TASK REQUIREMENTS: An identical copy of the data below is needed.
-------- DATA FOR ANALYSIS
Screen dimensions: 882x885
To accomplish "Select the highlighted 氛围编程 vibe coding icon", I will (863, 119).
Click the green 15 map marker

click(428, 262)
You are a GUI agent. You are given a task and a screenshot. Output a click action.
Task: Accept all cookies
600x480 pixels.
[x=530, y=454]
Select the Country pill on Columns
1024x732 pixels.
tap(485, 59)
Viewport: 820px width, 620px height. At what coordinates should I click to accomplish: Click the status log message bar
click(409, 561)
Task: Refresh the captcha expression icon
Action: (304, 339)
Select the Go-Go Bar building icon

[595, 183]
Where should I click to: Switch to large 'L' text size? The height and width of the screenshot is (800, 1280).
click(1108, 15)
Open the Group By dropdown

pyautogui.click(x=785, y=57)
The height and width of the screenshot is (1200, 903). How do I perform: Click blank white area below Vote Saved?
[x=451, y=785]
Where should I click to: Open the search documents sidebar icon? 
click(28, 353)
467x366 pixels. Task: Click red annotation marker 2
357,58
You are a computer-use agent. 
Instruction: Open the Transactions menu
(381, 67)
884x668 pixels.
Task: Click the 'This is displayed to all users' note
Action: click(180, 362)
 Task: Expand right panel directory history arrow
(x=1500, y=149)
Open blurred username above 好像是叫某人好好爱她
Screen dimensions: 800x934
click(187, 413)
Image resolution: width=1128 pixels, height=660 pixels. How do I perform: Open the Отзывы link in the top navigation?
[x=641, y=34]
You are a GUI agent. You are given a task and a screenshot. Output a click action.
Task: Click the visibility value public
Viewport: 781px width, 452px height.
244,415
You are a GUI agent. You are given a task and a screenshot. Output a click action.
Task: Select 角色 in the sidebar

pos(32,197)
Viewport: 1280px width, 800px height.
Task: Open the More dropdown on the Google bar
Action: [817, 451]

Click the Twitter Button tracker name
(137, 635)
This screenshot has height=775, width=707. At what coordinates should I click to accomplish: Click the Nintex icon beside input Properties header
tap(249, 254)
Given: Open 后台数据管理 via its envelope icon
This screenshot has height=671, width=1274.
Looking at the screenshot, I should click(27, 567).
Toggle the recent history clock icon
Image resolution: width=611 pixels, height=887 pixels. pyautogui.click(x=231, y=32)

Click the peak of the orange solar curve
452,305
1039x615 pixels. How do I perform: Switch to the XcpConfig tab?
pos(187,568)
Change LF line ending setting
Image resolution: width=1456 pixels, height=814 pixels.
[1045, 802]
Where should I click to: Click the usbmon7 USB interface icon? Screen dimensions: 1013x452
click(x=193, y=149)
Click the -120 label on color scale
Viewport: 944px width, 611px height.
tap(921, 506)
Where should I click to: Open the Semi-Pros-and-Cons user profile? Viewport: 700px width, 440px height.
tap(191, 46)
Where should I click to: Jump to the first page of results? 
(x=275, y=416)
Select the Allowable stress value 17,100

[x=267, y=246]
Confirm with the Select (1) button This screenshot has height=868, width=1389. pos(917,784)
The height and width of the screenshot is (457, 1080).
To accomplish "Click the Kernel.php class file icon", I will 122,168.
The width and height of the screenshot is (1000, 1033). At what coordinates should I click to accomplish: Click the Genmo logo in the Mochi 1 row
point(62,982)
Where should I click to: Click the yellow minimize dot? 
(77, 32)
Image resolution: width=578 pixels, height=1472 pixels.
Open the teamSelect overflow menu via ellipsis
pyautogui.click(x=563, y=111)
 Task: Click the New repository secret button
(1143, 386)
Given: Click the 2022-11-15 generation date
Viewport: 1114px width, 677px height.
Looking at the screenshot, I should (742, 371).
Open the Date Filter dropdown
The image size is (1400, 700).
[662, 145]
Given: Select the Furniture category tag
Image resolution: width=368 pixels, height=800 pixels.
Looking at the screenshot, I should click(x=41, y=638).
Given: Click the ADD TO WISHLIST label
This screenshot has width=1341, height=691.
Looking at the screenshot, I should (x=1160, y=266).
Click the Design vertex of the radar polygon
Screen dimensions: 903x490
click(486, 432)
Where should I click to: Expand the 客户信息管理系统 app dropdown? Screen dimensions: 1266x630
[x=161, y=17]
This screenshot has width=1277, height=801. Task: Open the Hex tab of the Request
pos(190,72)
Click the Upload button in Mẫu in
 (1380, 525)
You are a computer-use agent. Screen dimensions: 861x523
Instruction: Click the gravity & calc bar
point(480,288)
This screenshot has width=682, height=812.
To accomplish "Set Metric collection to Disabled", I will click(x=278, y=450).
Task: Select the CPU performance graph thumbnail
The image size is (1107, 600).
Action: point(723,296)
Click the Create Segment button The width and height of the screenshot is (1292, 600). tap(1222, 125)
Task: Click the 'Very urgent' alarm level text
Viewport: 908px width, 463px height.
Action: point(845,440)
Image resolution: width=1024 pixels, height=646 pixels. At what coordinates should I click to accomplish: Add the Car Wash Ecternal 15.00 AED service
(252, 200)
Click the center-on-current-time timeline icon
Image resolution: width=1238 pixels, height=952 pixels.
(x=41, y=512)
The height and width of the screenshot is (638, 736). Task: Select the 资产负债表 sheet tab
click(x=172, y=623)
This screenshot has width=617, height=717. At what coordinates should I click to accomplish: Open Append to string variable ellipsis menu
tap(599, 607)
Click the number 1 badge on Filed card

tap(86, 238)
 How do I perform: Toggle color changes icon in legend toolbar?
----------------
REPLY:
Screen dimensions: 882x885
To accomplish "Select the highlighted 氛围编程 vibe coding icon", I will (863, 119).
Click the green 15 map marker

click(428, 262)
You are a GUI agent. You are given a task and a screenshot. Output a click action.
Task: Accept all cookies
600x480 pixels.
[x=530, y=454]
Select the Country pill on Columns
1024x732 pixels.
tap(485, 59)
Viewport: 820px width, 620px height. At what coordinates should I click to accomplish: Click the status log message bar
click(409, 561)
Task: Refresh the captcha expression icon
Action: (304, 339)
Select the Go-Go Bar building icon

[595, 183]
Where should I click to: Switch to large 'L' text size? The height and width of the screenshot is (800, 1280).
click(1108, 15)
Open the Group By dropdown

pyautogui.click(x=785, y=57)
The height and width of the screenshot is (1200, 903). How do I perform: Click blank white area below Vote Saved?
[x=451, y=785]
Where should I click to: Open the search documents sidebar icon? 
click(28, 353)
467x366 pixels. Task: Click red annotation marker 2
357,58
You are a computer-use agent. 
Instruction: Open the Transactions menu
(381, 67)
884x668 pixels.
Task: Click the 'This is displayed to all users' note
Action: click(180, 362)
 Task: Expand right panel directory history arrow
(x=1500, y=149)
Open blurred username above 好像是叫某人好好爱她
Screen dimensions: 800x934
click(187, 413)
Image resolution: width=1128 pixels, height=660 pixels. How do I perform: Open the Отзывы link in the top navigation?
[x=641, y=34]
You are a GUI agent. You are given a task and a screenshot. Output a click action.
Task: Click the visibility value public
Viewport: 781px width, 452px height.
244,415
You are a GUI agent. You are given a task and a screenshot. Output a click action.
Task: Select 角色 in the sidebar

pos(32,197)
Viewport: 1280px width, 800px height.
Task: Open the More dropdown on the Google bar
Action: [817, 451]

Click the Twitter Button tracker name
(137, 635)
This screenshot has height=775, width=707. At what coordinates should I click to accomplish: Click the Nintex icon beside input Properties header
tap(249, 254)
Given: Open 后台数据管理 via its envelope icon
This screenshot has height=671, width=1274.
Looking at the screenshot, I should click(27, 567).
Toggle the recent history clock icon
Image resolution: width=611 pixels, height=887 pixels. pyautogui.click(x=231, y=32)

Click the peak of the orange solar curve
452,305
1039x615 pixels. How do I perform: Switch to the XcpConfig tab?
pos(187,568)
Change LF line ending setting
Image resolution: width=1456 pixels, height=814 pixels.
[1045, 802]
Where should I click to: Click the usbmon7 USB interface icon? Screen dimensions: 1013x452
click(x=193, y=149)
Click the -120 label on color scale
Viewport: 944px width, 611px height.
tap(921, 506)
Where should I click to: Open the Semi-Pros-and-Cons user profile? Viewport: 700px width, 440px height.
tap(191, 46)
Where should I click to: Jump to the first page of results? 
(x=275, y=416)
Select the Allowable stress value 17,100

[x=267, y=246]
Confirm with the Select (1) button This screenshot has height=868, width=1389. pos(917,784)
The height and width of the screenshot is (457, 1080).
To accomplish "Click the Kernel.php class file icon", I will 122,168.
The width and height of the screenshot is (1000, 1033). At what coordinates should I click to accomplish: Click the Genmo logo in the Mochi 1 row
point(62,982)
Where should I click to: Click the yellow minimize dot? 
(77, 32)
Image resolution: width=578 pixels, height=1472 pixels.
Open the teamSelect overflow menu via ellipsis
pyautogui.click(x=563, y=111)
 Task: Click the New repository secret button
(1143, 386)
Given: Click the 2022-11-15 generation date
Viewport: 1114px width, 677px height.
Looking at the screenshot, I should (742, 371).
Open the Date Filter dropdown
The image size is (1400, 700).
[662, 145]
Given: Select the Furniture category tag
Image resolution: width=368 pixels, height=800 pixels.
Looking at the screenshot, I should click(x=41, y=638).
Given: Click the ADD TO WISHLIST label
This screenshot has width=1341, height=691.
Looking at the screenshot, I should (x=1160, y=266).
Click the Design vertex of the radar polygon
Screen dimensions: 903x490
click(486, 432)
Where should I click to: Expand the 客户信息管理系统 app dropdown? Screen dimensions: 1266x630
[x=161, y=17]
This screenshot has width=1277, height=801. Task: Open the Hex tab of the Request
pos(190,72)
Click the Upload button in Mẫu in
 (1380, 525)
You are a computer-use agent. Screen dimensions: 861x523
Instruction: Click the gravity & calc bar
point(480,288)
This screenshot has width=682, height=812.
To accomplish "Set Metric collection to Disabled", I will click(x=278, y=450).
Task: Select the CPU performance graph thumbnail
The image size is (1107, 600).
Action: point(723,296)
Click the Create Segment button The width and height of the screenshot is (1292, 600). tap(1222, 125)
Task: Click the 'Very urgent' alarm level text
Viewport: 908px width, 463px height.
Action: point(845,440)
Image resolution: width=1024 pixels, height=646 pixels. At what coordinates should I click to accomplish: Add the Car Wash Ecternal 15.00 AED service
(252, 200)
Click the center-on-current-time timeline icon
Image resolution: width=1238 pixels, height=952 pixels.
(x=41, y=512)
The height and width of the screenshot is (638, 736). Task: Select the 资产负债表 sheet tab
click(x=172, y=623)
This screenshot has width=617, height=717. At what coordinates should I click to accomplish: Open Append to string variable ellipsis menu
tap(599, 607)
Click the number 1 badge on Filed card

tap(86, 238)
 How do I perform: Toggle color changes icon in legend toolbar?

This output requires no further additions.